Lo fisso, cercando di assumere uno sguardo offeso, anche se non mi risulta facile. «Non ti conviene fare il misterioso, non dopo avermi baciato in quel modo» lo avviso.
«Altrimenti mi incenerisci?» mi provoca con quel suo solito sorriso arrogante sul volto.
«Potrebbe essere una soluzione».
«Sai... Se non combatti le tue paure resterai sempre ferma al punto di partenza.

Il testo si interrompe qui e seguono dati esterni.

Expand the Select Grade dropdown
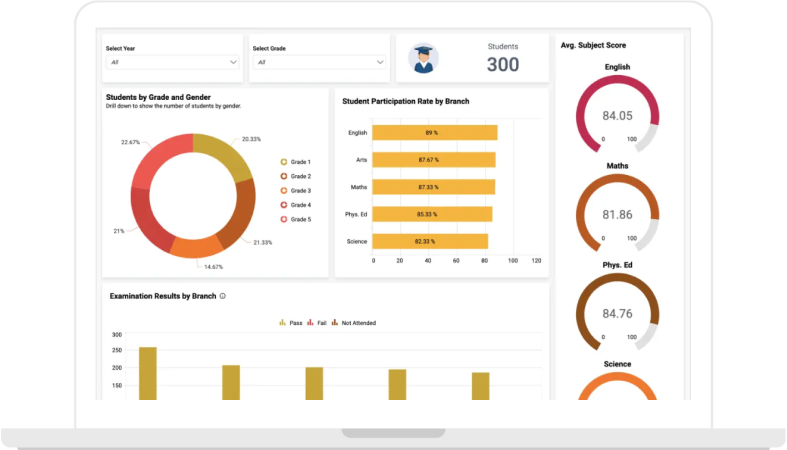Viewport: 787px width, 450px height. 319,62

E sbaglierai» disse d'un fiato, trattenendomi il mento tra il suo pollice e indice. «Sbaglierai quando non potrai permetterti di sbagliare».
Sostengo il suo sguardo seguendo il suo gioco. «Non pensavo avessi della saggezza dentro quella testaccia».
«E c'è molto di più, devi solo volerlo scoprire».
Mi lasciò e si alzò dal mio letto, dandomi le spalle.
«Dove vai?» gli domandai d'impulso.
«Vado a redimere il mio passato da cattiva persona, per cui buonanotte. Cerca di riposare».
«Buonanotte» lo saluto, portandomi una mano al petto e constatando che il mio cuore andava al ritmo di un cavallo imbizzarrito.
Kalen richiude di fretta la porta. Posso percepire ancora il suo sguardo su di me, finché il legno incontra il cardine e rimango di nuovo sola in quella piccola stanza.
Chissà se mi aveva creduto. Avrei pagato oro per conoscere i suoi pensieri.
Per un attimo era stato in grado di distrarmi e farmi sentire leggera.
Chiudo gli occhi pensando che era ciò di quello che avevo bisogno. Essere felice. Essere spensierata, invece di progettare lotte magiche, delitti, salvezze di regni che non erano nemmeno i miei.
Il sonno arrivò poco dopo, assieme alla consapevolezza che Kalen aveva ragione. Dovevo trasformare la mia paura in coraggio.